Italy's press revels in Balotelli brilliance, Polish papers hail 'best Euro match'

La Repubblica called the match “a masterpiece”.

ITALY’S PRESS ON Friday celebrated the national side’s 2-1 Euro 2012 semi-final victory against Germany and in particular the double by “stratospheric” striker Mario Balotelli.

“A strong Italy and a stratospheric Balotelli sunk Germany and took Italy to seventh heaven,” the Corrierre dello sport said in its online edition, reminding readers that Germany had been favourites to win Thursday’s tie in Warsaw, Poland.

The daily added that the Azzurri had put in a “mind-blowing performance” while Balotelli’s two first-half goals were “splendid”.

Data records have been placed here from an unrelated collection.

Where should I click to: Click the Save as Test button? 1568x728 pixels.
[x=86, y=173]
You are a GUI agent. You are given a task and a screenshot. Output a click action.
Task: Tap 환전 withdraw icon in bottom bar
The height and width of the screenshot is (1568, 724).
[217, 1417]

Gazzetta.it, in particular, hailed a masterful performance from midfield playmaker and official man of the match Andrea Pirlo, saying that he “directed operations and was, as usual, the lynchpin of the side”.

La Repubblica called the match “a masterpiece”, particularly in the “perfect” first-half “which showed everyone who thought that Balotelli couldn’t play at centre-forward or that (coach Cesare) Prandelli had problems that they were wrong”.

Meanwhile, Poland’s press celebrated the victory of “glorious Italy” against Germany in the semi-final of Euro 2012 in the last match to be played in the capital of the co-hosts.

“Warsaw was lucky. The last match in Poland was the best of all the games in the championship. The Italians, completely transformed by coach Cesare Prandelli, once again displayed some really glorious football,” the daily Rzeczpospolita said.

According to ‘Polska The Times’ “even before the final we can say that Euro 2012 was a great success”.

“Without name plates of the cities near the stadiums, television viewers would not have known the difference between a match played in Lviv (in western Ukraine) or in Gdansk (in norther Poland) or one played in Milan or Barcelona,” it added.

Euro 2012 in Poland “will go down in history as the first big celebration involving virtually all of society since the festival of Solidarity”, the anti-communist union of Lech Walesa that emerged in 1980, said Gazeta Wyborcza.

“If you count on the word of foreign fans, we could be welcoming an extra million tourists this summer because they virtually all said that they want to come back to Poland,” the newspaper added.